Exercise brief
Please repeat word for word the portion of the Facebook trolling report below that opens with the words containing "At the High" and closes with "under Californian law.".

┌─ Excerpt to read

An ill mother has won a landmark legal battle to unmask the online bullies who have tormented her.
Brighton woman Nicola Brookes, who was hounded by “trolls” impersonating her on Facebook, took the social networking site to the High Court to demand it hand over the perpetrators’ details.
Ms Brookes, who suffers from chronic Crohn’s Disease, suffered “unbearable” online taunts and insults after posting a comment online in support of Woodingdean X-Factor contestant Frankie Cocozza.
At the High Court a judge ordered Facebook to release the personal details of the offenders, which the US-based company has agreed to do under Californian law.
Now Facebook, which did not contest the order, has four weeks to supply everything it knows about the individuals who made Ms Brookes’ life a misery.
Ms Brookes said: “These people are breaking the law so it is fantastic that we should now be able to find out who they are.
“Hopefully these people are now scared in the same way that I was scared when they were harassing me.”

└─
┌─ Given information

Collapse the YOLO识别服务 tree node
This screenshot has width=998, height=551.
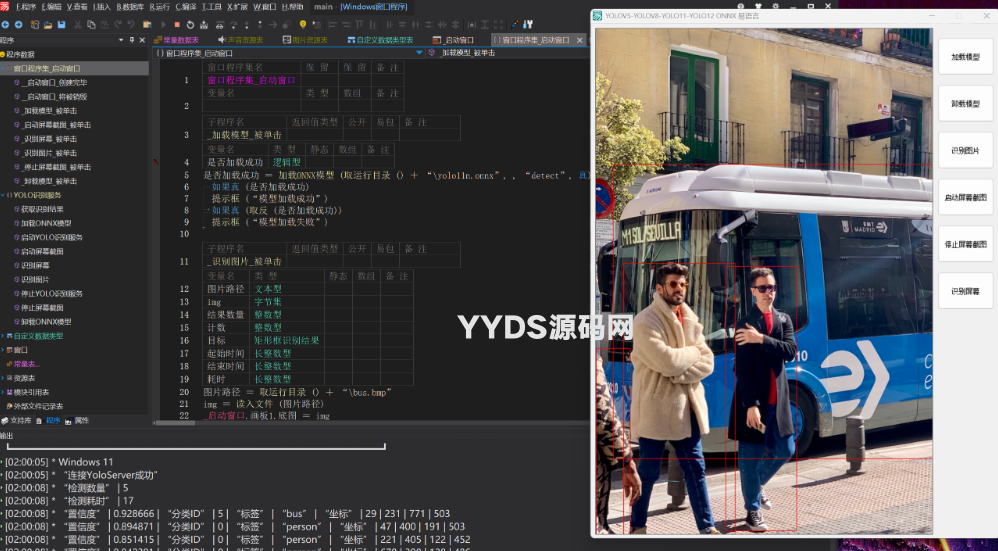(x=4, y=195)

└─

Written reply
At the High Court a judge ordered Facebook to release the personal details of the offenders, which the US-based company has agreed to do under Californian law.